Alles, was du kannst, wird gegen dich verwendet. Die zwölfjährige Paloma hat
schon als kleines Mädchen bemerkt, dass es klug ist, sich in der Schule und zu
Hause dümmer zu stellen, als sie ist. Palomas Vater ist ein ehemaliger
Politiker, der mit seiner Familie auf mehreren hundert Quadratmetern Wohnraum in
Paris residiert. Palomas Mutter beschäftigt sich tagaus tagein mit ihrer
eigenen Psyche und ahnt nicht, wie viel unnütz verplemperte
Therapeuten-Honorare sie sparen könnte, wenn sie sich statt mit ihrem
Analytiker mit ihrer cleveren Tochter unterhalten würde. Am Esstisch der
Familie lernt Paloma, dass es in ihren Kreisen nicht darauf ankommt, informiert
zu sein, sondern wichtigen Gästen nicht zu widersprechen.
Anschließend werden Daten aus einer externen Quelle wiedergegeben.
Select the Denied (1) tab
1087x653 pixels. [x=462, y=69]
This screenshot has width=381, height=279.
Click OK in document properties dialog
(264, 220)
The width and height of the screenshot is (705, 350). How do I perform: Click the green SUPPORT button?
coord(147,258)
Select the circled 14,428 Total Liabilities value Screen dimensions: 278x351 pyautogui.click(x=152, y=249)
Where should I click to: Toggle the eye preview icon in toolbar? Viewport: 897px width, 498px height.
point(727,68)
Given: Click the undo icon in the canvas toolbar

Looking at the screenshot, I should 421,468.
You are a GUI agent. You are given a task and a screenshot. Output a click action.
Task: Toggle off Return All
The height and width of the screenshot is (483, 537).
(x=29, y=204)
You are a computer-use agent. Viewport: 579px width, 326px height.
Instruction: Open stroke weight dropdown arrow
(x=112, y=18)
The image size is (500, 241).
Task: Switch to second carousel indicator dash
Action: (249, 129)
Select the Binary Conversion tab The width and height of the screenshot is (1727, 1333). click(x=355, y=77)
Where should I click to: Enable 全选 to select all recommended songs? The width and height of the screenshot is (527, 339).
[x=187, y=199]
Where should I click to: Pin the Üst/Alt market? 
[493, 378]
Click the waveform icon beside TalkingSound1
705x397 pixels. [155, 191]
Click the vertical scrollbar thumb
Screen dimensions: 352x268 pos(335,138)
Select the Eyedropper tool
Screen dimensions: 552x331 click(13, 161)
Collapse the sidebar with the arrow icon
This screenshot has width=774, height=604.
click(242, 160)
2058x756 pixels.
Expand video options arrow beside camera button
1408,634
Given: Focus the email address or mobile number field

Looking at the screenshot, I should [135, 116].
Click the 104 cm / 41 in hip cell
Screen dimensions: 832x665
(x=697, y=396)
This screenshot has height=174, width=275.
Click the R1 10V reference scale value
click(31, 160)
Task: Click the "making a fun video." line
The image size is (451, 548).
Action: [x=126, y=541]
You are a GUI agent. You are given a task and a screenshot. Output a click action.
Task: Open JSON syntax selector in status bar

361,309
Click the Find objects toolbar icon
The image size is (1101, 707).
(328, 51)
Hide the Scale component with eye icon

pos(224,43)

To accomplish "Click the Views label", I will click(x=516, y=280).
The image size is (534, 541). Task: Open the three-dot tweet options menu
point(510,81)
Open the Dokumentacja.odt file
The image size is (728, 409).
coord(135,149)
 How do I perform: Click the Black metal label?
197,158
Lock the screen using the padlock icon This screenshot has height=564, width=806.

Palomas älteres und etwas dickeres Gegenstück finden wir in der
Hausmeisterloge - auch Renée, die Concierge, hat schon als Schülerin
beschlossen, ihre Kompetenzen und ihr Wissen besser für sich zu behalten. In
ihrer freien Zeit berauscht Renée sich in ihrem unscheinbaren Refugium an
kompliziertesten philosophischen Texten. Ihre einzige Freundin ist die
Portugiesin Manuela, die zu Renées Kummer bald nach Portugal zurückziehen
möchte. In Gedanken spielt Renée mit Klischees wie eine Concierge zu sein hat
und verachtet insgeheim die Leute, denen sie dient. Bei einer zufälligen
Begegnung entdeckt Paloma die Hausmeisterloge als Refugium für sich, in dem sie
unbeobachtet ihre tiefgründigen Gedanken denken kann.
In dem Haus mit seinen acht Luxuswohnungen hatte sich seit Jahrzehnten nichts
mehr verändert. Nun war ein Bewohner verstorben und als neuer Nachbar stellt
sich Herr Ozu vor. Paloma trifft Herrn Ozu im Aufzug. Als Manga-Leserin fühlt
sie sich als Expertin für alles Japanische und darf prompt Herrn Ozu mit
Kakuro-san, seinem Vornamen anreden. Der neue Wohnungsbesitzer bringt in kurzer
Zeit das soziale Gefüge zwischen den Nachbarn im Haus, zwischen Arbeitgebern
und ihren Angestellten aus dem Gleichgewicht. Herr Ozu ist der erste, der hinter
Renés unscheinbarem Äußeren ihre sorgsam verborgene Eleganz ahnt.
"Madame Michel ist nicht die, für die man sie hält." verkündet der
neue Hausbewohner.
Fazit
"Die Eleganz des Igels" hat unter deutschen Lesern heftige
Diskussionen entfacht, ob es sich um ein ganz wunderbares oder um ein eher
enttäuschendes Buch handelt. In der ersten Hälfte fand ich Renées und Palomas
Auftritte sehr anstrengend. Die elitären Gedanken der beiden Überfliegerinnen
werden in der französischen Originalausgabe möglicherweise eleganter
vermittelt. Es hat sich jedoch gelohnt, weiter zu lesen; denn Barbery stellt in
ihrem Buch die gewohnte Ordnung zwischen oben und unten, zwischen Eltern und
Kindern humorvoll auf den Kopf. Die gewitzte Paloma wird mir als Patin des
Wortes "tiefgründig" in angenehmer Erinnerung bleiben.